Bundesstraße 3 passes around the west of Eberstadt, running between Bensheim and Darmstadt. The southbound part of the B3 is the new Bergstraße. Bundestraße 426, running east-west, also passes around Eberstadt. This is one of the major connections from the Bundesautobahn 5 to the Odenwald. To the east it connects Eberstadt to Mühltal, Ober-Ramstadt and the Odenwald; to the western to Pfungstadt and Gernsheim.

=== Rail===
Darmstadt-Eberstadt station station is located to the west of the village centre and has Regionalbahn connections to Frankfurt, Heidelberg and Darmstadt.

===Trams and Buses===
The central tram and bus stop is at Wartehalle. It is on the Darmstadt tram network's route from central Darmstadt to Alsbach. Eberstadt is the terminus of lines 1 and 7 and also served by lines 6 and 8, which continue to Alsbach.
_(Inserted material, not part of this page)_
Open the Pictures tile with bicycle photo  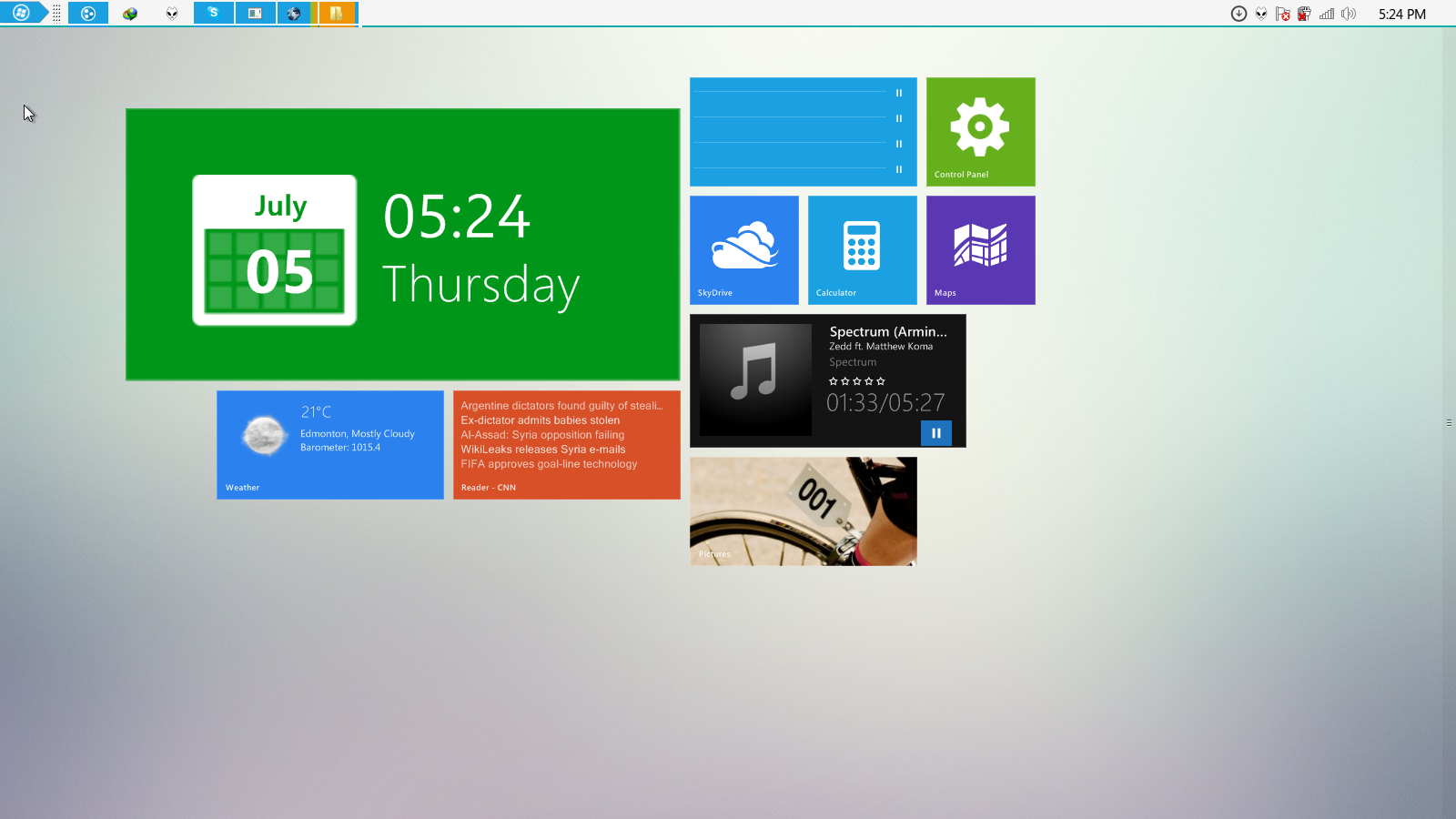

There are also bus connections to Mühltal and Pfungstadt. The tram and bus services are all integrated into the Rhein-Main-Verkehrsverbund.

==Boroughs of Darmstadt==
Darmstadt has 9 official 'Stadtteile' (boroughs). These are, alphabetically:

- Darmstadt-Arheilgen
- Darmstadt-Bessungen
- Darmstadt-Eberstadt
- Darmstadt-Kranichstein
- Darmstadt-Mitte ('Central')
- Darmstadt-Nord ('North')
- Darmstadt-Ost ('East')
- Darmstadt-West ('West')
- Darmstadt-Wixhausen

==Sister cities==

As borough of Darmstadt, Eberstadt has no sister cities, as sister cities are a matter for the city as a whole (see Darmstadt's sister cities). In a development area at the southeastern border (Am Frankenstein district), some streets are named according to Darmstadt's sister cities, e.g. Chesterfieldstraße or Grazstraße.